Start of Given records
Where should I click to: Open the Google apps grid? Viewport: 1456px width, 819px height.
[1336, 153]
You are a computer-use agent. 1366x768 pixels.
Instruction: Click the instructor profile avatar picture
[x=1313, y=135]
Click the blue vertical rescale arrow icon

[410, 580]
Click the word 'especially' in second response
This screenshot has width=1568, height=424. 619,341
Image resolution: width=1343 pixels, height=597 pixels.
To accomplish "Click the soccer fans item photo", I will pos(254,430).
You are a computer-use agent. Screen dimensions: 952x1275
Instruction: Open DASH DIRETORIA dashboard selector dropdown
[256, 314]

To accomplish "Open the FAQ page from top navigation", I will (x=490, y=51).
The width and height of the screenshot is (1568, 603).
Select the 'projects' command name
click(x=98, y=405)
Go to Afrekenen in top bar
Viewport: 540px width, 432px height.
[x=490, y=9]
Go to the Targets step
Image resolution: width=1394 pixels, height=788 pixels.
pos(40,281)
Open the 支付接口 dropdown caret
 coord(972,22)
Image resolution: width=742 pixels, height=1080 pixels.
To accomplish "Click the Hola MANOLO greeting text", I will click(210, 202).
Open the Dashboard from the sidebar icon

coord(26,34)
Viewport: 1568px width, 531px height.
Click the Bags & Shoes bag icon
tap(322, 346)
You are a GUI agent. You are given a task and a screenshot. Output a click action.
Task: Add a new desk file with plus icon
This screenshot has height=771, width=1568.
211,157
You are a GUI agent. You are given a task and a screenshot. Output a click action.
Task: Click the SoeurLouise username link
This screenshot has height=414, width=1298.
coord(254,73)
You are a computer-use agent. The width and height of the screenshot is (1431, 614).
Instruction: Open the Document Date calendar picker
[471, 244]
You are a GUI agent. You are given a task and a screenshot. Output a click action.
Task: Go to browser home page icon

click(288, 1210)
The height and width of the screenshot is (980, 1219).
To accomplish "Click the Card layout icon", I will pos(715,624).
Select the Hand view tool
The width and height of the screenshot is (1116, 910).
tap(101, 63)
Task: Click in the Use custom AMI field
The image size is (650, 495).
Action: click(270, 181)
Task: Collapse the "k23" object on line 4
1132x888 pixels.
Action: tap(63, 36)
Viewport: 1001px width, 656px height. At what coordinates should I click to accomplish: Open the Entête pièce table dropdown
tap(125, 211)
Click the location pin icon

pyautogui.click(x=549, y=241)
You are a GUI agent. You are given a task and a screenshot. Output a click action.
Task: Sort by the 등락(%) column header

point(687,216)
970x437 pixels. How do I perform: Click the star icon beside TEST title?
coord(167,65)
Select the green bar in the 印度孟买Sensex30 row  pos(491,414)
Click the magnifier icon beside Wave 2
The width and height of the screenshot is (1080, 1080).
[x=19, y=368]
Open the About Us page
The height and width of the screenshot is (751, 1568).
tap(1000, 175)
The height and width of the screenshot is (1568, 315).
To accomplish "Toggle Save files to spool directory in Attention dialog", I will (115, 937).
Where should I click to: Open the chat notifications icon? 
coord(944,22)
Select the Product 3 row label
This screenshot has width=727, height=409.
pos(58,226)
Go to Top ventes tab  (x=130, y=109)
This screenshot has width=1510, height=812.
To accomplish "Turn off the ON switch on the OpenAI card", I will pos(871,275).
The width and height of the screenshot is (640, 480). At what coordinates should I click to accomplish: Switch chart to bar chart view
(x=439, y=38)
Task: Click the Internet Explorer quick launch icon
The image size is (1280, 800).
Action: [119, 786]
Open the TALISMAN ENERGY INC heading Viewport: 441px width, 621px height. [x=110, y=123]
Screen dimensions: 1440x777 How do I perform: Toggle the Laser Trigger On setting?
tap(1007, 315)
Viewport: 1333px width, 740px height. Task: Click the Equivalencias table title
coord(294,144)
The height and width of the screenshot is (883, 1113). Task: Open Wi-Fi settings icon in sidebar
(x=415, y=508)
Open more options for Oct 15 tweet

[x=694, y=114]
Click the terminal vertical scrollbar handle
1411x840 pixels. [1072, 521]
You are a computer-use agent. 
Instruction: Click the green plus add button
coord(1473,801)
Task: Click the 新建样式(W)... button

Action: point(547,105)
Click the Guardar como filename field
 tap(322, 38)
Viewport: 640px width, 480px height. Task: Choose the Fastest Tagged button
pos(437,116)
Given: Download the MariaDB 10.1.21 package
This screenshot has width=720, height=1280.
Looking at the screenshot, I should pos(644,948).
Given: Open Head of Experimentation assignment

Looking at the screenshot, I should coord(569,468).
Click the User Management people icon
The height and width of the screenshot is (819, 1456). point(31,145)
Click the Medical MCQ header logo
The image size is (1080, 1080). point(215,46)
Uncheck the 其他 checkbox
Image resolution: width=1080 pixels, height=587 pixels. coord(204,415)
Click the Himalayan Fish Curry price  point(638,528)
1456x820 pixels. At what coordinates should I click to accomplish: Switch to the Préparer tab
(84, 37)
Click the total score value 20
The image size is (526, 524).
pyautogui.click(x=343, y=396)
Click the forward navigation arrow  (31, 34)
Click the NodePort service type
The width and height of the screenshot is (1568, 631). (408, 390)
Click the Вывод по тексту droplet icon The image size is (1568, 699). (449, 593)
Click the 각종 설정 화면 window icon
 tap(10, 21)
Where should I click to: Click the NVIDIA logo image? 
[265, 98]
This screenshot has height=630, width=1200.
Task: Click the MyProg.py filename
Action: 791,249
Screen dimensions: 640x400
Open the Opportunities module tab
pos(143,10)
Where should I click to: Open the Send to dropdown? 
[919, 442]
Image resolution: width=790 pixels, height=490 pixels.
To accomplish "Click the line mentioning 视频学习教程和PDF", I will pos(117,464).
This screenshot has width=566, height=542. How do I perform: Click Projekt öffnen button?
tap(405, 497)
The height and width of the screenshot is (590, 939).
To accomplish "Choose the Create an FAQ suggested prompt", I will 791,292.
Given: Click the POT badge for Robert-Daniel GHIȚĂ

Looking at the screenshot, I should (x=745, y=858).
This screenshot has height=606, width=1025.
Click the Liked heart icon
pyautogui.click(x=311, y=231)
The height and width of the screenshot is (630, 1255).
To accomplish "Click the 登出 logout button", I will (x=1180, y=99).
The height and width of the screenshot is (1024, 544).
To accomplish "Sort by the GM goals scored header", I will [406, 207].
End of Given records
▸ Given problem
Rewrite the records above as a numbered list, omitting blank lines.

▸ Worked solution
1. Where should I click to: Open the Google apps grid? Viewport: 1456px width, 819px height.
2. [1336, 153]
3. You are a computer-use agent. 1366x768 pixels.
4. Instruction: Click the instructor profile avatar picture
5. [x=1313, y=135]
6. Click the blue vertical rescale arrow icon
7. [410, 580]
8. Click the word 'especially' in second response
9. This screenshot has width=1568, height=424. 619,341
10. Image resolution: width=1343 pixels, height=597 pixels.
11. To accomplish "Click the soccer fans item photo", I will pos(254,430).
12. You are a computer-use agent. Screen dimensions: 952x1275
13. Instruction: Open DASH DIRETORIA dashboard selector dropdown
14. [256, 314]
15. To accomplish "Open the FAQ page from top navigation", I will (x=490, y=51).
16. The width and height of the screenshot is (1568, 603).
17. Select the 'projects' command name
18. click(x=98, y=405)
19. Go to Afrekenen in top bar
20. Viewport: 540px width, 432px height.
21. [x=490, y=9]
22. Go to the Targets step
23. Image resolution: width=1394 pixels, height=788 pixels.
24. pos(40,281)
25. Open the 支付接口 dropdown caret
26.  coord(972,22)
27. Image resolution: width=742 pixels, height=1080 pixels.
28. To accomplish "Click the Hola MANOLO greeting text", I will click(210, 202).
29. Open the Dashboard from the sidebar icon
30. coord(26,34)
31. Viewport: 1568px width, 531px height.
32. Click the Bags & Shoes bag icon
33. tap(322, 346)
34. You are a GUI agent. You are given a task and a screenshot. Output a click action.
35. Task: Add a new desk file with plus icon
36. This screenshot has height=771, width=1568.
37. 211,157
38. You are a GUI agent. You are given a task and a screenshot. Output a click action.
39. Task: Click the SoeurLouise username link
40. This screenshot has height=414, width=1298.
41. coord(254,73)
42. You are a computer-use agent. The width and height of the screenshot is (1431, 614).
43. Instruction: Open the Document Date calendar picker
44. [471, 244]
45. You are a GUI agent. You are given a task and a screenshot. Output a click action.
46. Task: Go to browser home page icon
47. click(288, 1210)
48. The height and width of the screenshot is (980, 1219).
49. To accomplish "Click the Card layout icon", I will pos(715,624).
50. Select the Hand view tool
51. The width and height of the screenshot is (1116, 910).
52. tap(101, 63)
53. Task: Click in the Use custom AMI field
54. The image size is (650, 495).
55. Action: click(270, 181)
56. Task: Collapse the "k23" object on line 4
57. 1132x888 pixels.
58. Action: tap(63, 36)
59. Viewport: 1001px width, 656px height. At what coordinates should I click to accomplish: Open the Entête pièce table dropdown
60. tap(125, 211)
61. Click the location pin icon
62. pyautogui.click(x=549, y=241)
63. You are a GUI agent. You are given a task and a screenshot. Output a click action.
64. Task: Sort by the 등락(%) column header
65. point(687,216)
66. 970x437 pixels. How do I perform: Click the star icon beside TEST title?
67. coord(167,65)
68. Select the green bar in the 印度孟买Sensex30 row  pos(491,414)
69. Click the magnifier icon beside Wave 2
70. The width and height of the screenshot is (1080, 1080).
71. [x=19, y=368]
72. Open the About Us page
73. The height and width of the screenshot is (751, 1568).
74. tap(1000, 175)
75. The height and width of the screenshot is (1568, 315).
76. To accomplish "Toggle Save files to spool directory in Attention dialog", I will (115, 937).
77. Where should I click to: Open the chat notifications icon? 
78. coord(944,22)
79. Select the Product 3 row label
80. This screenshot has width=727, height=409.
81. pos(58,226)
82. Go to Top ventes tab  (x=130, y=109)
83. This screenshot has width=1510, height=812.
84. To accomplish "Turn off the ON switch on the OpenAI card", I will pos(871,275).
85. The width and height of the screenshot is (640, 480). At what coordinates should I click to accomplish: Switch chart to bar chart view
86. (x=439, y=38)
87. Task: Click the Internet Explorer quick launch icon
88. The image size is (1280, 800).
89. Action: [119, 786]
90. Open the TALISMAN ENERGY INC heading Viewport: 441px width, 621px height. [x=110, y=123]
91. Screen dimensions: 1440x777 How do I perform: Toggle the Laser Trigger On setting?
92. tap(1007, 315)
93. Viewport: 1333px width, 740px height. Task: Click the Equivalencias table title
94. coord(294,144)
95. The height and width of the screenshot is (883, 1113). Task: Open Wi-Fi settings icon in sidebar
96. (x=415, y=508)
97. Open more options for Oct 15 tweet
98. [x=694, y=114]
99. Click the terminal vertical scrollbar handle
100. 1411x840 pixels. [1072, 521]
101. You are a computer-use agent. 
102. Instruction: Click the green plus add button
103. coord(1473,801)
104. Task: Click the 新建样式(W)... button
105. Action: point(547,105)
106. Click the Guardar como filename field
107.  tap(322, 38)
108. Viewport: 640px width, 480px height. Task: Choose the Fastest Tagged button
109. pos(437,116)
110. Given: Download the MariaDB 10.1.21 package
111. This screenshot has width=720, height=1280.
112. Looking at the screenshot, I should pos(644,948).
113. Given: Open Head of Experimentation assignment
114. Looking at the screenshot, I should coord(569,468).
115. Click the User Management people icon
116. The height and width of the screenshot is (819, 1456). point(31,145)
117. Click the Medical MCQ header logo
118. The image size is (1080, 1080). point(215,46)
119. Uncheck the 其他 checkbox
120. Image resolution: width=1080 pixels, height=587 pixels. coord(204,415)
121. Click the Himalayan Fish Curry price  point(638,528)
122. 1456x820 pixels. At what coordinates should I click to accomplish: Switch to the Préparer tab
123. (84, 37)
124. Click the total score value 20
125. The image size is (526, 524).
126. pyautogui.click(x=343, y=396)
127. Click the forward navigation arrow  (31, 34)
128. Click the NodePort service type
129. The width and height of the screenshot is (1568, 631). (408, 390)
130. Click the Вывод по тексту droplet icon The image size is (1568, 699). (449, 593)
131. Click the 각종 설정 화면 window icon
132.  tap(10, 21)
133. Where should I click to: Click the NVIDIA logo image? 
134. [265, 98]
135. This screenshot has height=630, width=1200.
136. Task: Click the MyProg.py filename
137. Action: 791,249
138. Screen dimensions: 640x400
139. Open the Opportunities module tab
140. pos(143,10)
141. Where should I click to: Open the Send to dropdown? 
142. [919, 442]
143. Image resolution: width=790 pixels, height=490 pixels.
144. To accomplish "Click the line mentioning 视频学习教程和PDF", I will pos(117,464).
145. This screenshot has width=566, height=542. How do I perform: Click Projekt öffnen button?
146. tap(405, 497)
147. The height and width of the screenshot is (590, 939).
148. To accomplish "Choose the Create an FAQ suggested prompt", I will 791,292.
149. Given: Click the POT badge for Robert-Daniel GHIȚĂ
150. Looking at the screenshot, I should (x=745, y=858).
151. This screenshot has height=606, width=1025.
152. Click the Liked heart icon
153. pyautogui.click(x=311, y=231)
154. The height and width of the screenshot is (630, 1255).
155. To accomplish "Click the 登出 logout button", I will (x=1180, y=99).
156. The height and width of the screenshot is (1024, 544).
157. To accomplish "Sort by the GM goals scored header", I will [406, 207].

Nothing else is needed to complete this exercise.